Il n’avait plus envie de dormir. He did not want to sleep anymore. Il trouvait maigres maintenant les soixante-dix mille francs promis par Mme Walter. He found now meager the seventy thousand francs promised by Madame Walter. Soudain il crut que Madeleine pleurait. Suddenly he thought that Madeleine was crying. Il demanda pour s’en assurer : He asked to make sure:

« Dors-tu ?

– Non. Elle avait la voix mouillée et tremblante. Il reprit :

« J’ai oublié de te dire tantôt que ton ministre nous a fichus dedans. "I forgot to tell you earlier that your minister has kicked us in.

– Comment ça ? - What do you mean ? Et il lui conta, tout au long, avec tous les détails, la combinaison préparée entre Laroche et Walter. And he told him, all the way through, with all the details, the combination prepared between Laroche and Walter.

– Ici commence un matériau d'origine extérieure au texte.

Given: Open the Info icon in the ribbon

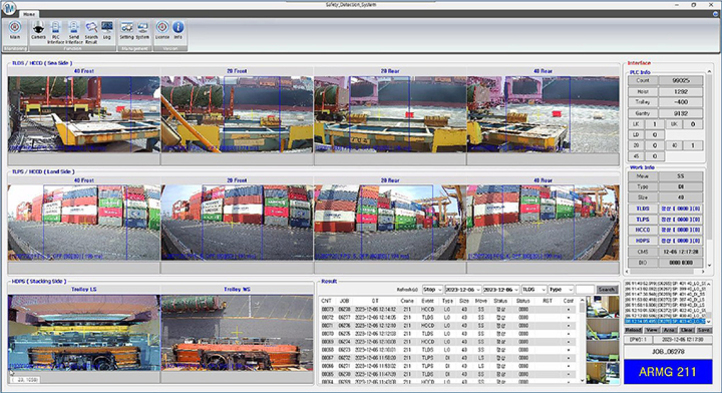Looking at the screenshot, I should [x=178, y=30].
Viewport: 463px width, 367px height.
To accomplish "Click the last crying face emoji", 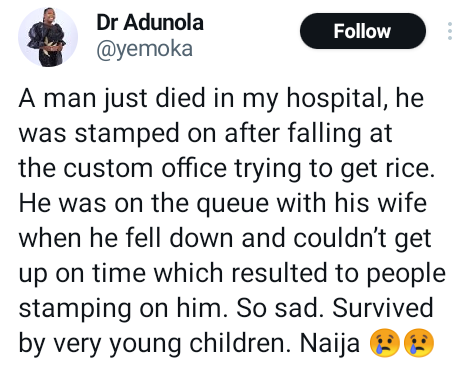I will (x=419, y=343).
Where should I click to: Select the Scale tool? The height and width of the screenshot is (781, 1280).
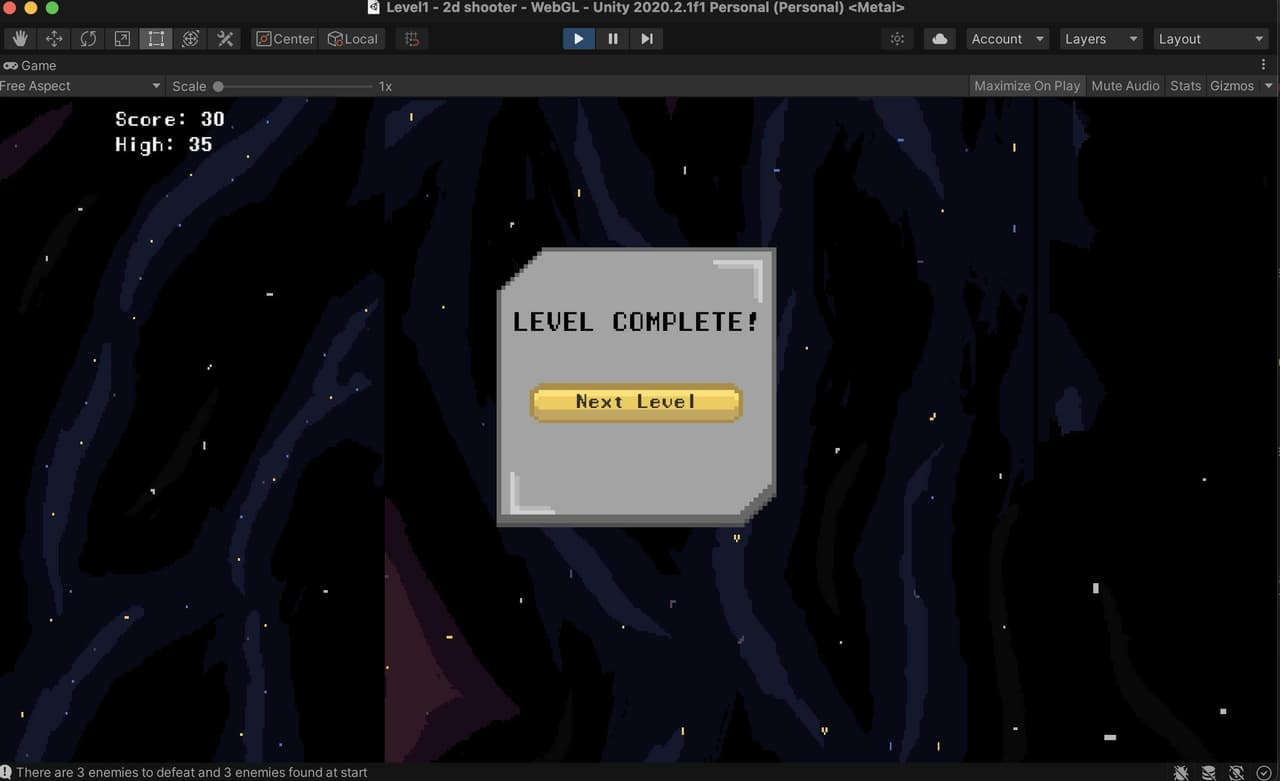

Quand il eut fini, elle demanda : When he had finished, she asked:

« Comment sais-tu ça ? "How do you know that? Il répondit : He answered :

« Tu me permettras de ne point te le dire. Tu as tes procédés d’information que je ne pénètre point. You have your information processes that I do not enter. J’ai les miens que je désire garder. I have mine that I want to keep. Je réponds en tout cas de l’exactitude de mes renseignements. In any case, I answer for the accuracy of my information. Alors elle murmura :

« Oui, c’est possible… Je me doutais qu’ils faisaient quelque chose sans nous. "Yes, it's possible ... I suspected they were doing something without us. Mais Georges que le sommeil ne gagnait pas, s’était rapproché de sa femme, et, doucement, il lui baisa l’oreille. But George, who was not getting any sleep, got closer to his wife, and, softly, kissed his ear. Elle le repoussa avec vivacité : She repulsed him with vivacity:

« Je t’en prie, laisse-moi tranquille, n’est-ce pas ? "Please, leave me alone, do not you? Je ne suis point d’humeur à batifoler. I'm not in the mood to frolic. Il se retourna, résigné, vers le mur, et, ayant fermé les yeux, il finit par s’endormir. He turned, resigned, towards the wall, and having closed his eyes, he finally fell asleep.